Source data:
((

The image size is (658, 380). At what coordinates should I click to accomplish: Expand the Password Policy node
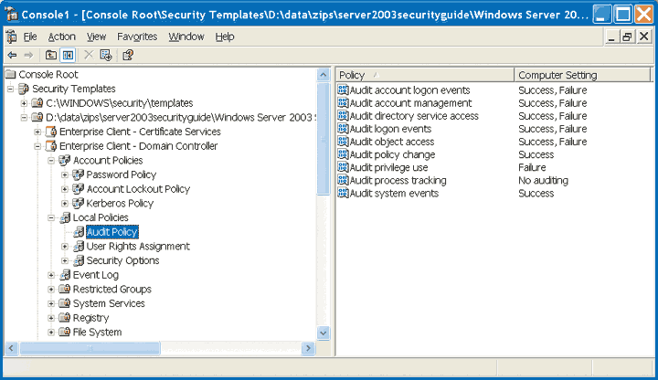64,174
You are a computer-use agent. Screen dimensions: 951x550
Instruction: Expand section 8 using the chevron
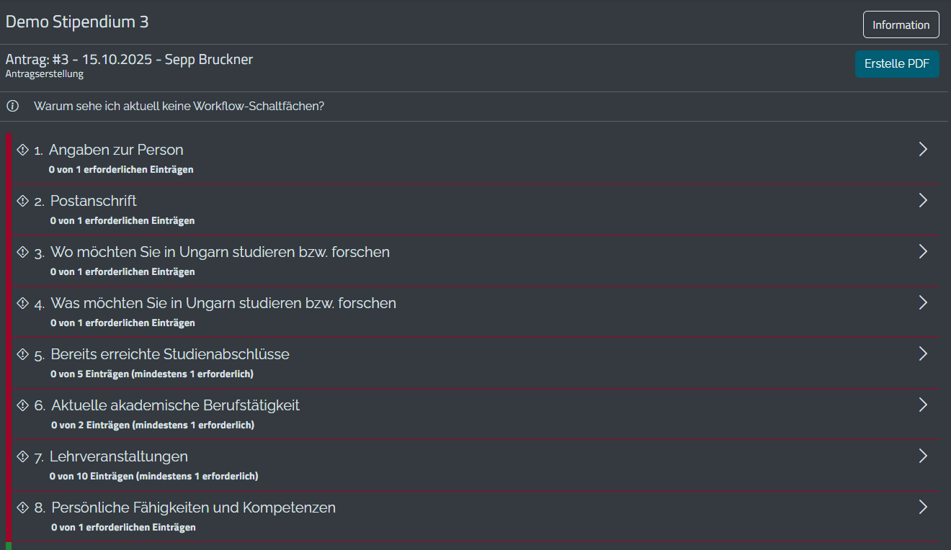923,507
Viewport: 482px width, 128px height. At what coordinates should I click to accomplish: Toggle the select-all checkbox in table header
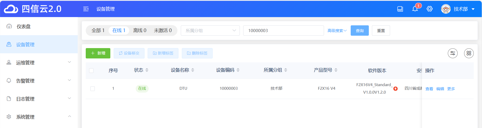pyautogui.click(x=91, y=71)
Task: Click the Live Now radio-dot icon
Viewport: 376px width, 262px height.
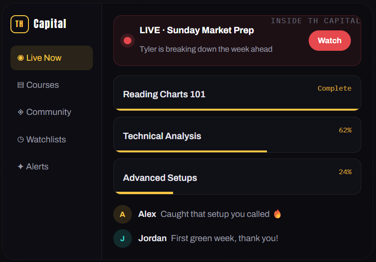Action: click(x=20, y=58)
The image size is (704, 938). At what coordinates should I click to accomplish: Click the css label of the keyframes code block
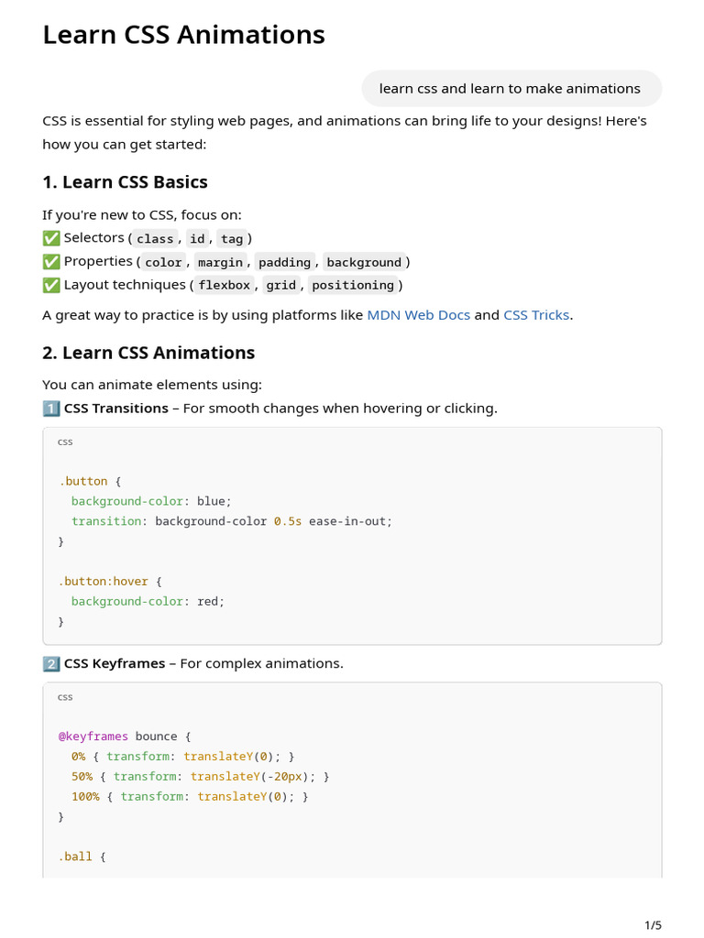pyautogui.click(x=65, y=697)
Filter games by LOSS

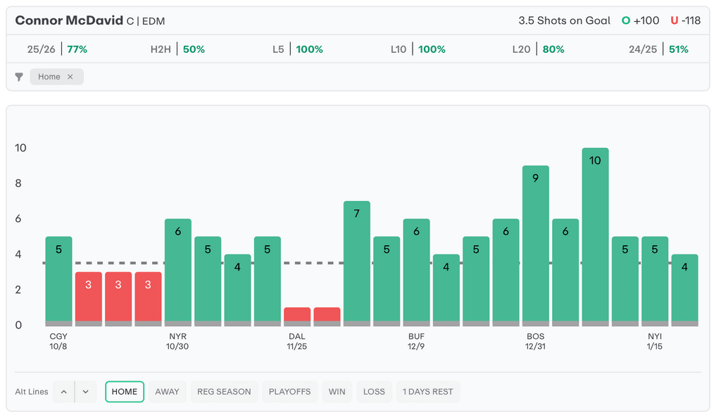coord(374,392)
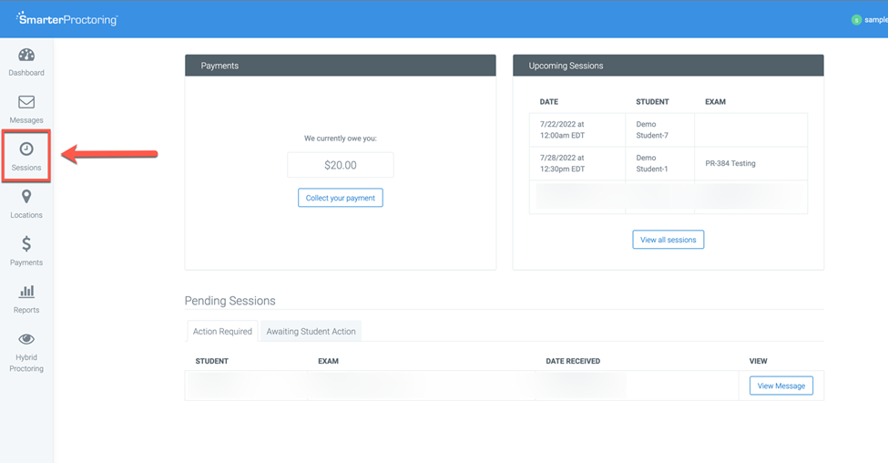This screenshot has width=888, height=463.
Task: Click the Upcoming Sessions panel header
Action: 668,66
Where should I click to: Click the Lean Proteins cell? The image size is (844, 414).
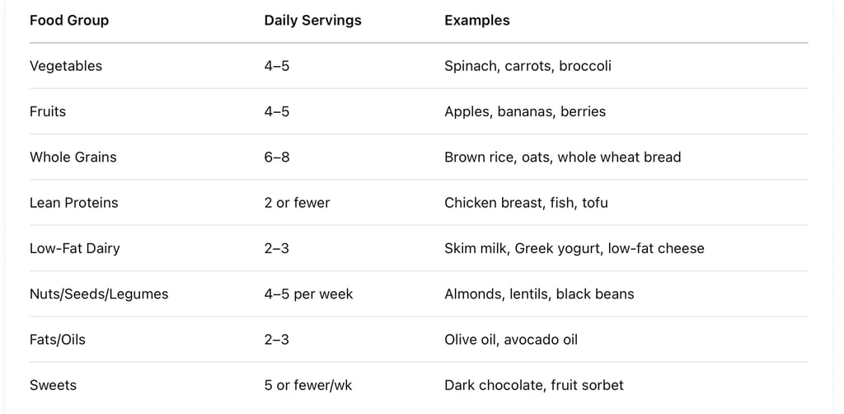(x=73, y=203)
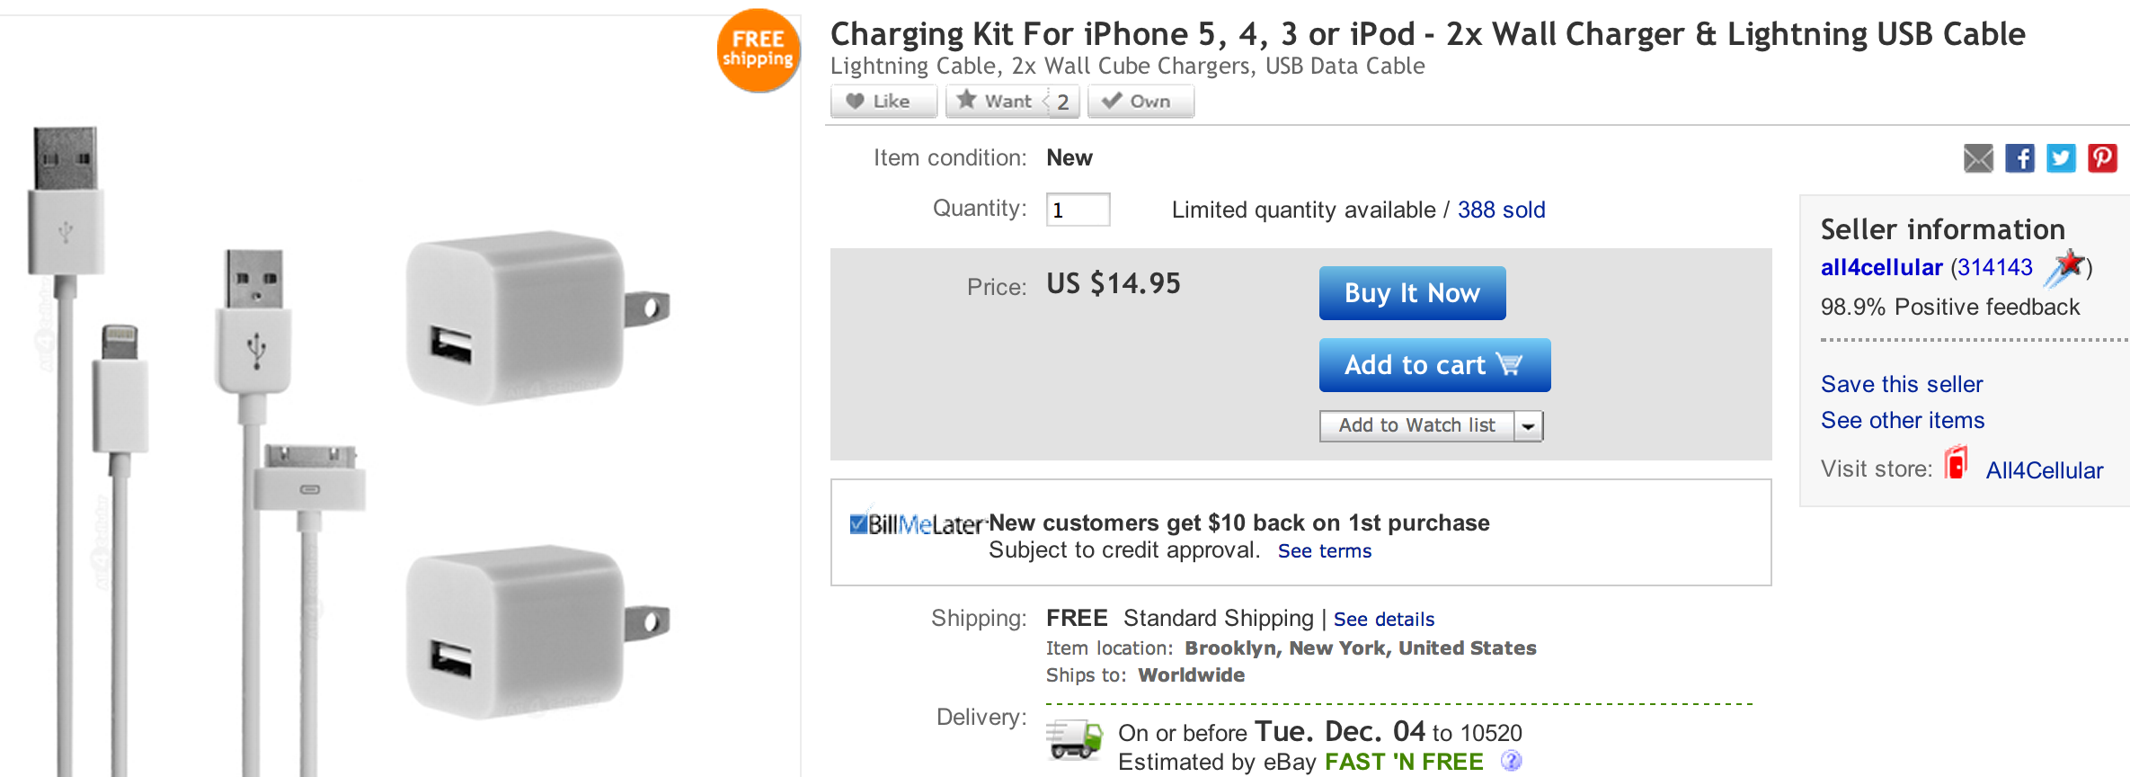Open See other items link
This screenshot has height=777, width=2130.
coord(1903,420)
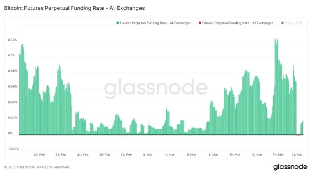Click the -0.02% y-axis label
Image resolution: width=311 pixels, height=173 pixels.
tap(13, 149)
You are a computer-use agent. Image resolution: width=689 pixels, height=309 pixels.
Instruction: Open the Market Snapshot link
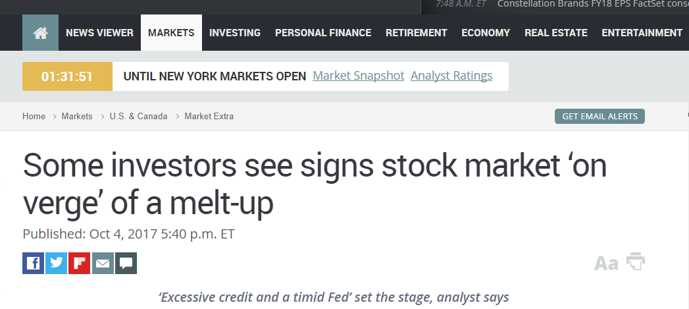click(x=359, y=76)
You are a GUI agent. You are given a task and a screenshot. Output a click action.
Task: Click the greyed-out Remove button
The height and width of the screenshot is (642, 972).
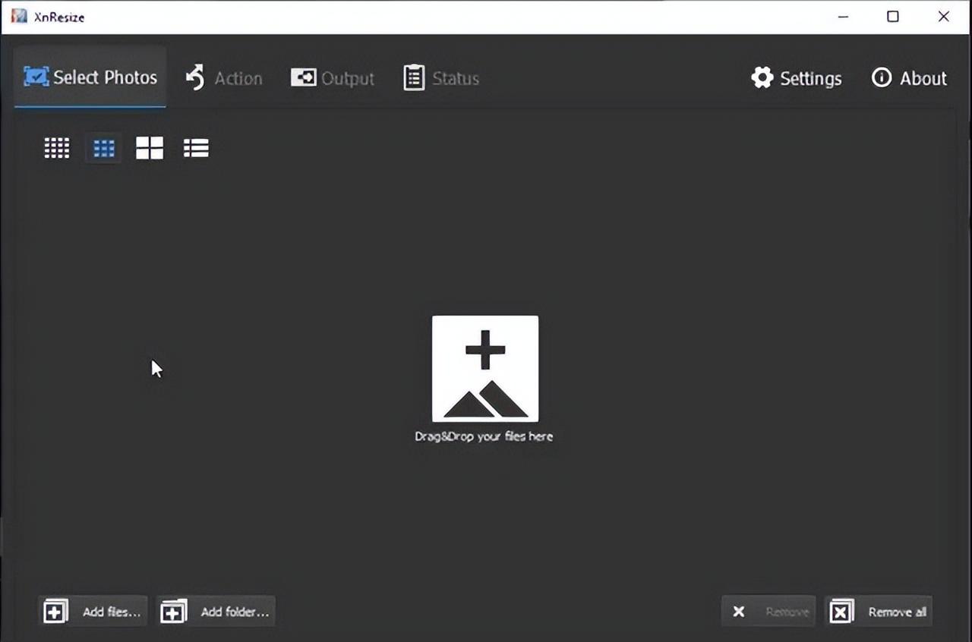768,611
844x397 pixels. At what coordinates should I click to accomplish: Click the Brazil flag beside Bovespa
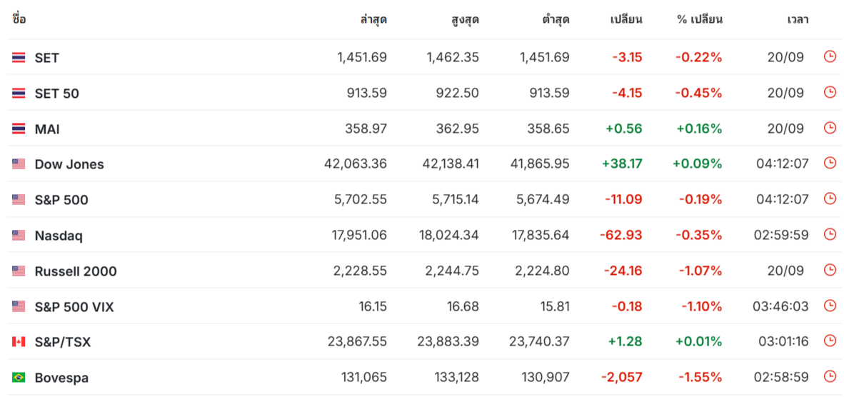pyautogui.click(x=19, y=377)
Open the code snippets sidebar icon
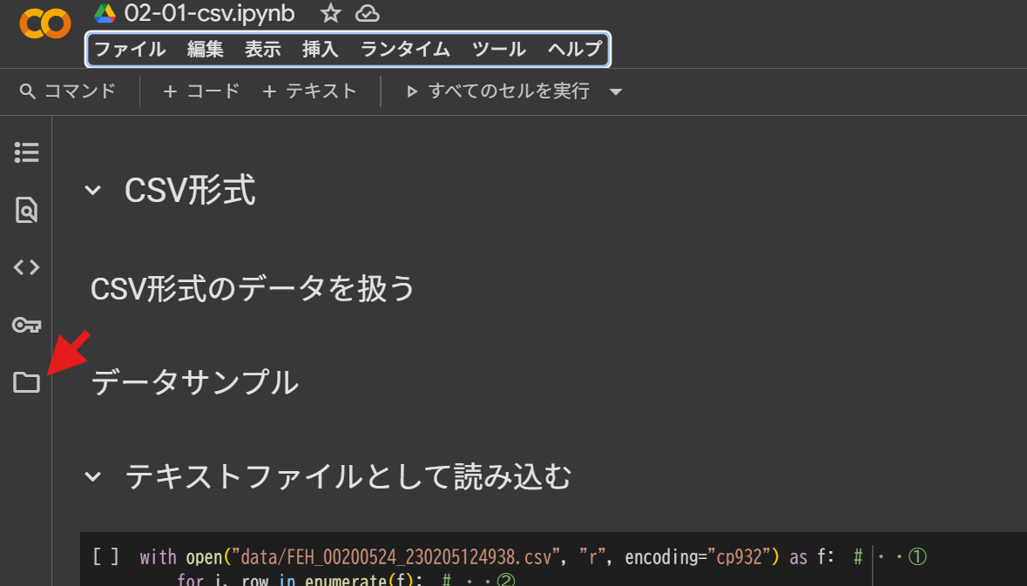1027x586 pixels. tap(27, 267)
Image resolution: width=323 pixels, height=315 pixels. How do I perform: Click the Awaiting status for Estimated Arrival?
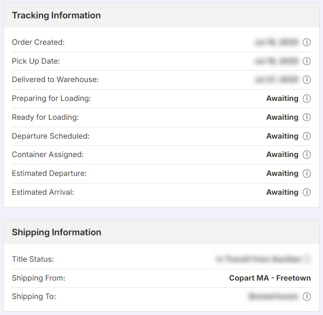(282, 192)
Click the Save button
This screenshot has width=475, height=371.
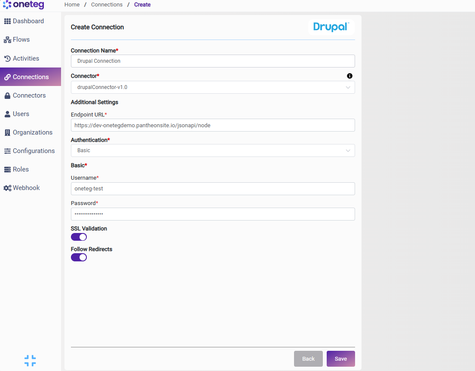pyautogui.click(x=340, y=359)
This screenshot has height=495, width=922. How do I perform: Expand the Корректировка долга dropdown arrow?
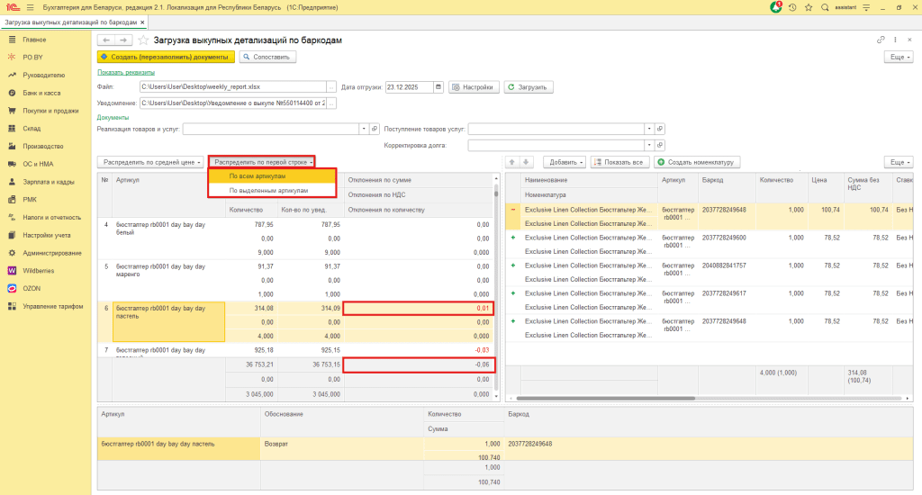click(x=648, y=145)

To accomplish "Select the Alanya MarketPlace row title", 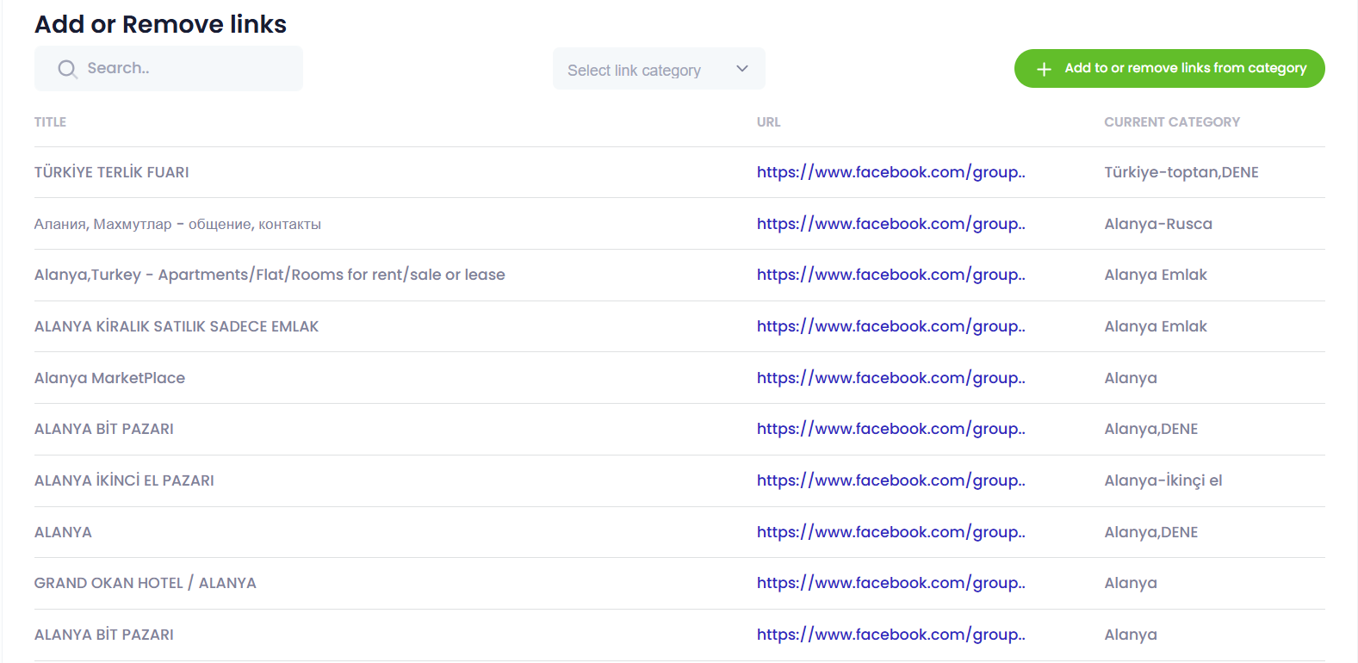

))

** How to complete this task **
Please give an exact printout of all the records, pictures aside.

** Task solution **
The image size is (658, 380). At what coordinates should I click to accomplish: Expand the Password Policy node
64,174
You are a computer-use agent. Screen dimensions: 951x550
Instruction: Expand section 8 using the chevron
923,507
Viewport: 482px width, 128px height. At what coordinates should I click to accomplish: Toggle the select-all checkbox in table header
pyautogui.click(x=91, y=71)
Task: Click the Live Now radio-dot icon
Viewport: 376px width, 262px height.
Action: click(x=20, y=58)
The image size is (704, 938). At what coordinates should I click to accomplish: Click the css label of the keyframes code block
pyautogui.click(x=65, y=697)
Filter games by LOSS

coord(374,392)
This screenshot has width=888, height=463.
Task: Click the Upcoming Sessions panel header
Action: 668,66
Where should I click to: Click the Lean Proteins cell? The image size is (844, 414).
(x=73, y=203)
Open See other items link
This screenshot has height=777, width=2130.
coord(1903,420)
Click the -0.02% y-axis label
Image resolution: width=311 pixels, height=173 pixels.
tap(13, 149)
You are a computer-use agent. Image resolution: width=689 pixels, height=309 pixels.
Instruction: Open the Market Snapshot link
click(x=359, y=76)
You are a GUI agent. You are given a task and a screenshot. Output a click action.
Task: Click the greyed-out Remove button
The height and width of the screenshot is (642, 972).
768,611
844x397 pixels. At what coordinates should I click to accomplish: Click the Brazil flag beside Bovespa
pyautogui.click(x=19, y=377)
Open the code snippets sidebar icon
1027x586 pixels. tap(27, 267)
Image resolution: width=323 pixels, height=315 pixels. How do I perform: Click the Awaiting status for Estimated Arrival?
(282, 192)
Click the Save button
This screenshot has width=475, height=371.
pyautogui.click(x=340, y=359)
This screenshot has height=495, width=922. How do I perform: Expand the Корректировка долга dropdown arrow?
click(x=648, y=145)

To accomplish "Select the Alanya MarketPlace row title", 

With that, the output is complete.